IDENTIFIED AREAS FOR IMPROVEMENT
- “The leveling courses that are required for non-teaching students. They did not seem to relate to our program in an effective way. If a course like this is required I HIGHLY suggest a classroom management course for students without a teaching background. That is a weak area for school counselors and could greatly benefit from.”
- “Maybe doing shadowing in the seminar course would have been helpful.”
- “I would want supervision to be taken online and/or in a hybrid format. Having group supervision be a longer session”
*Survey sent late August 2016 to current past supervisors and employers
100% of Supervisors/Employers have said that UTC Counseling students possess;
- Knowledge and application of counseling theory and techniques.
- Knowledge of the DSM-5.
- Knowledge of, and sensitivity toward, diversity and multicultural issues.
- Knowledge and ability to facilitate a group.
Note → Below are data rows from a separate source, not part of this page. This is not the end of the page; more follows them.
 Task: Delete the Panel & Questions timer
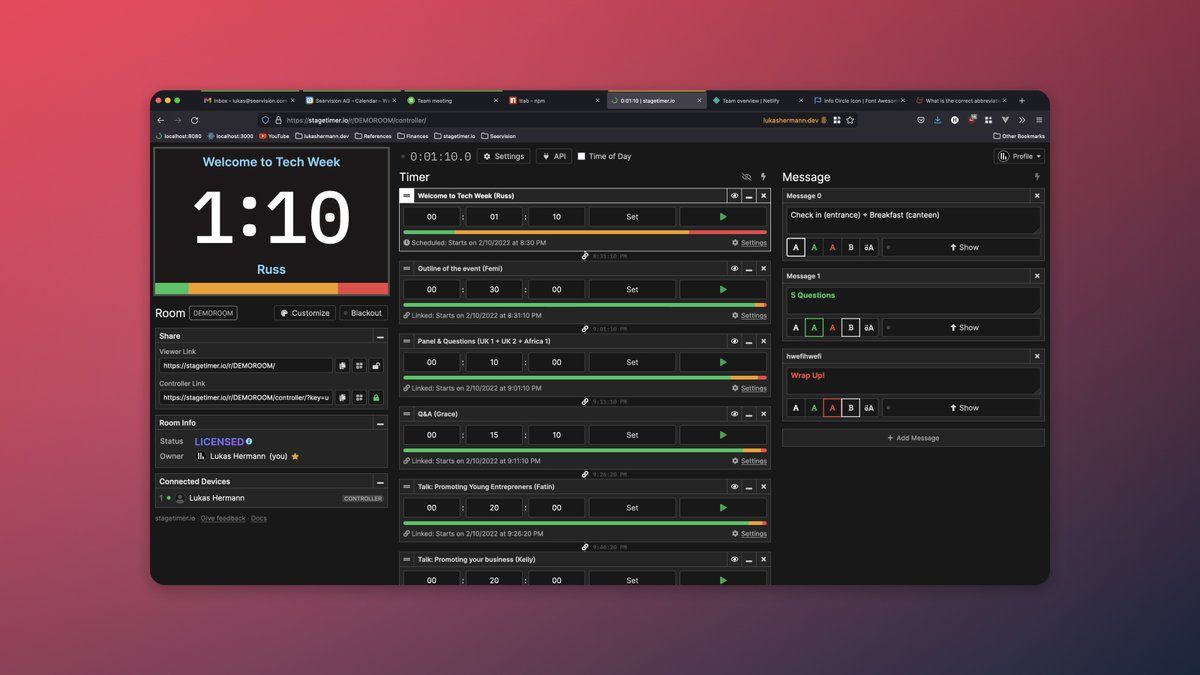pyautogui.click(x=763, y=341)
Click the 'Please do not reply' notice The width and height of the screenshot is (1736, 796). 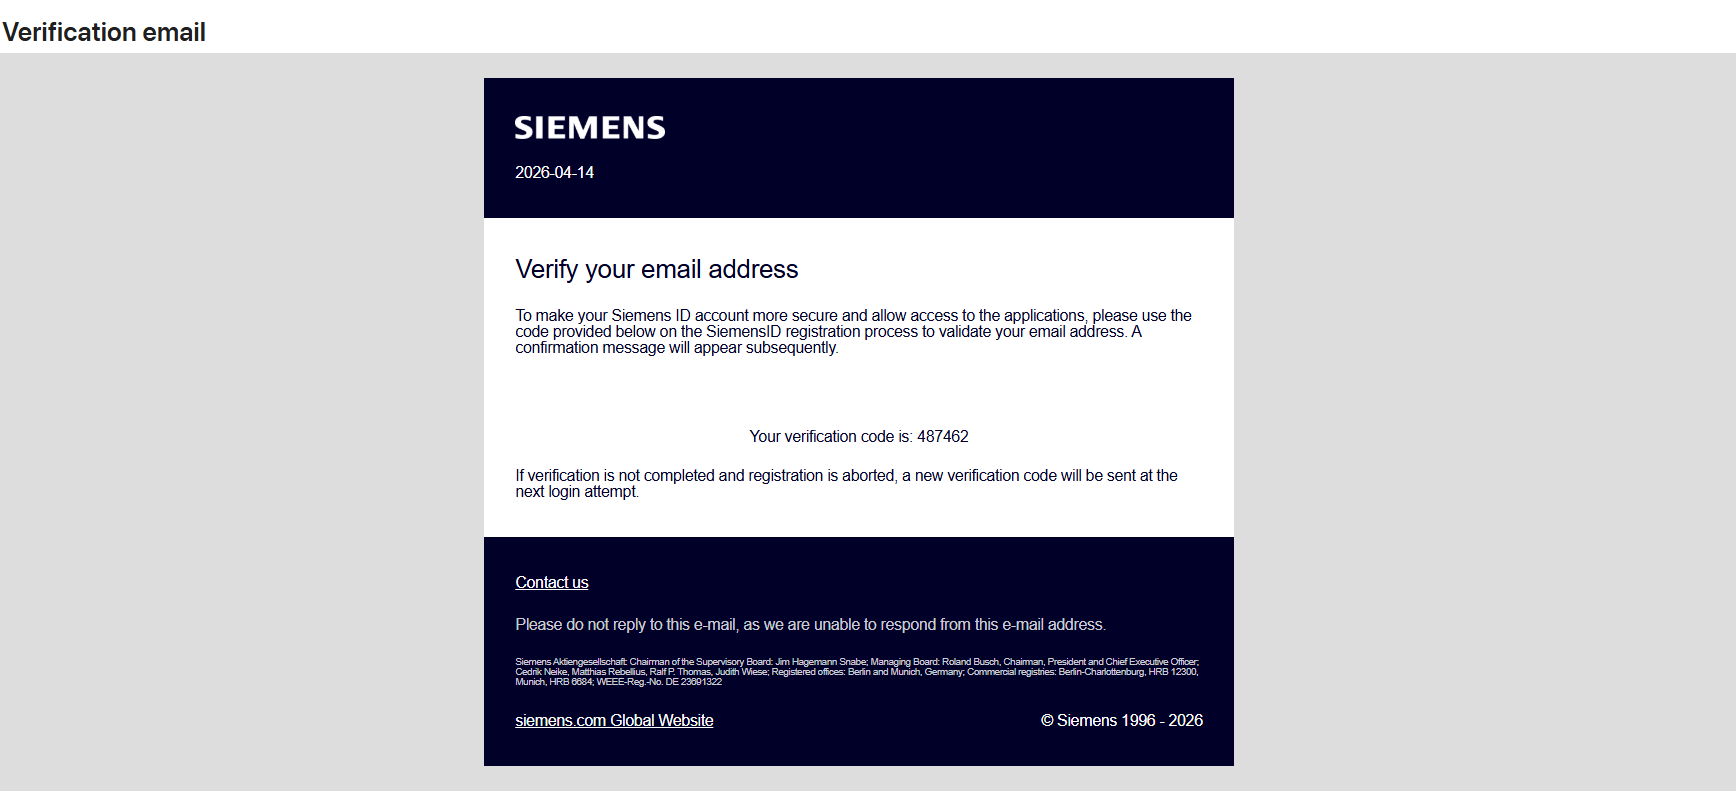(x=811, y=625)
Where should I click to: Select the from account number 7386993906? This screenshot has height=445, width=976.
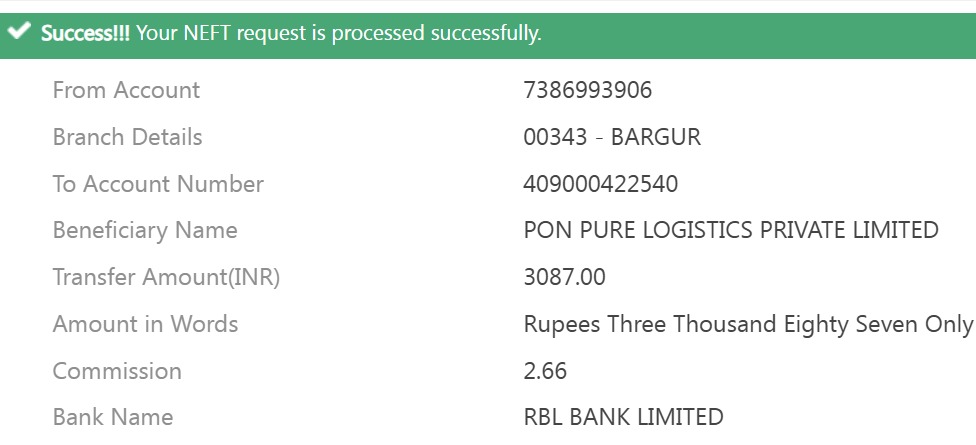[x=587, y=90]
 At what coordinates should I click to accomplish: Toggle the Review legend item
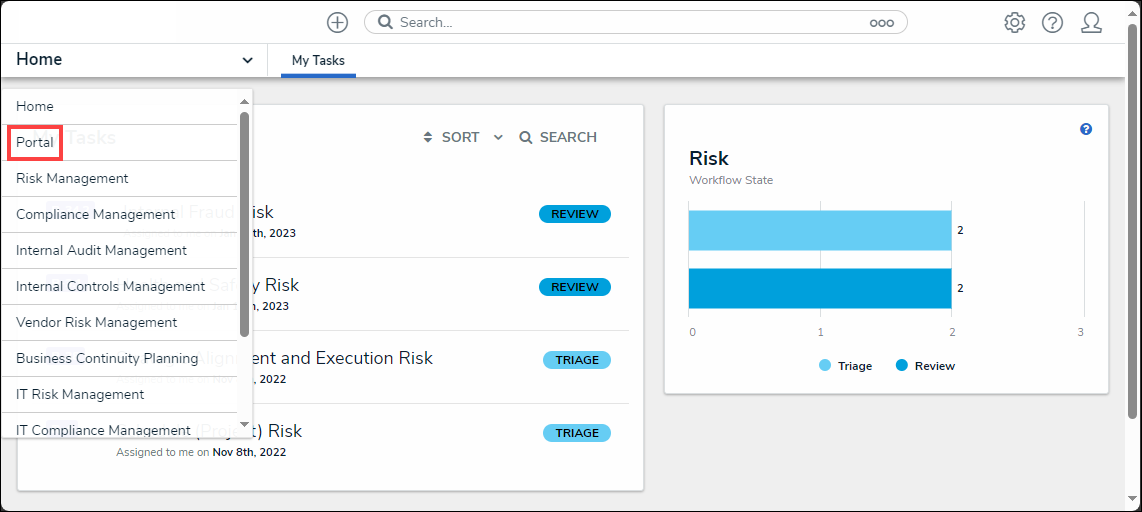[x=925, y=366]
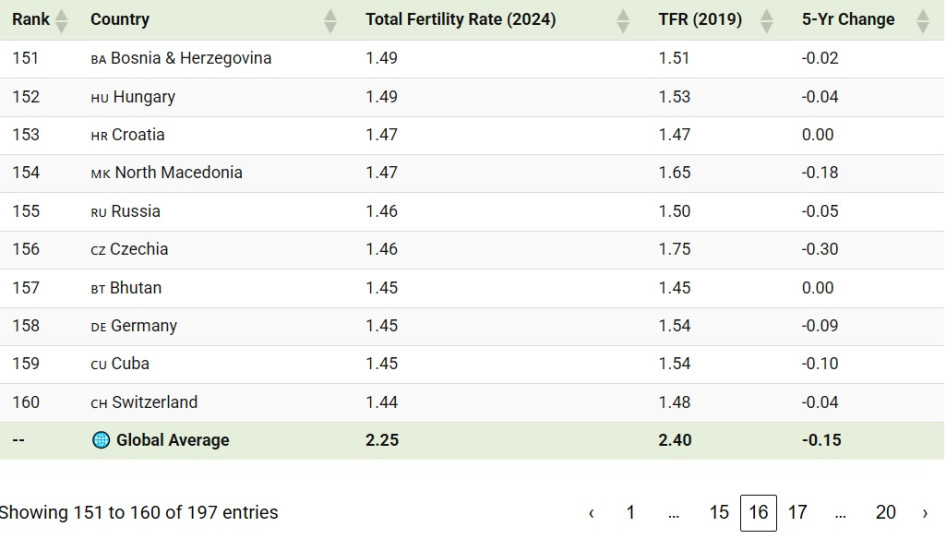Click the Bosnia & Herzegovina row
Viewport: 946px width, 539px height.
click(190, 59)
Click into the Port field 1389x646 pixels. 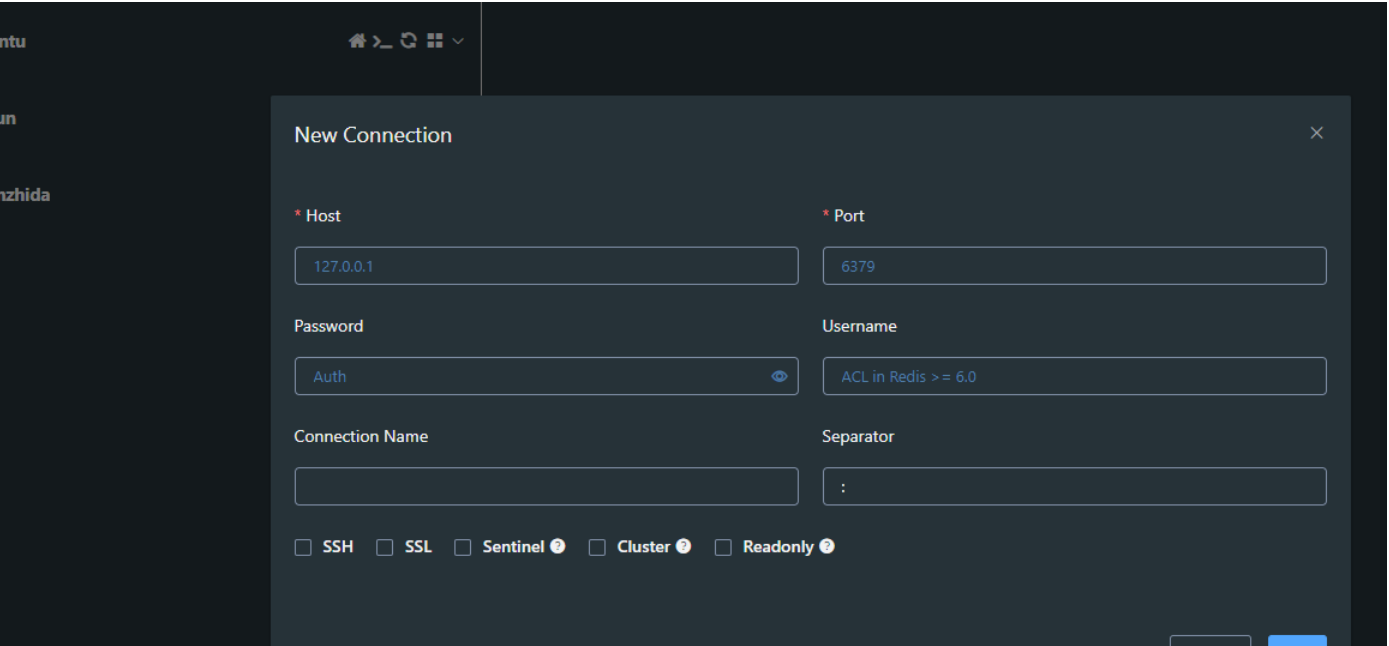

- Students seem to have been trained as generalists. They have not possessed specific knowledge or skills on handling special populations, but handle them from a general perspective. Offer a course on treating specialized populations or track programs that focus on autism spectrum disorder, LGBTQ, etc.
- The one deficit that frequently comes up is the ability and benefit of challenging clients. Students at this stage of development seem to be fearful of challenging clients irrationality, discrepancies, etc.
- I seriously think it's a mistake to require students to do their practicum at a middle school and longer, more intensive internship at elementary & high schools. Although any level can have their occasional crisis, the majority of "counseling" at the elementary level is little ones missing their moms and just learning to following basic rules. On the high school level, the counselors repeatedly tell me that they wish they could actually do counseling once in a while. The majority of their time is spent scheduling and testing. As a middle school counselor I'm sure I'm a bit prejudiced but at this level you have family issues that the kids are becoming mature enough to understand and need help dealing with (divorce, death, illegal activity in the home, etc.). They are also hitting puberty and the hormones are raging. Learning to deal with the body images, boyfriend/girlfriend issues, gossip, social media, etc. often leads to very emotional and even traumatic years. If you are interested in students learning how to "counsel" rather than test and schedule, middle school should be included in the intern requirements for the students.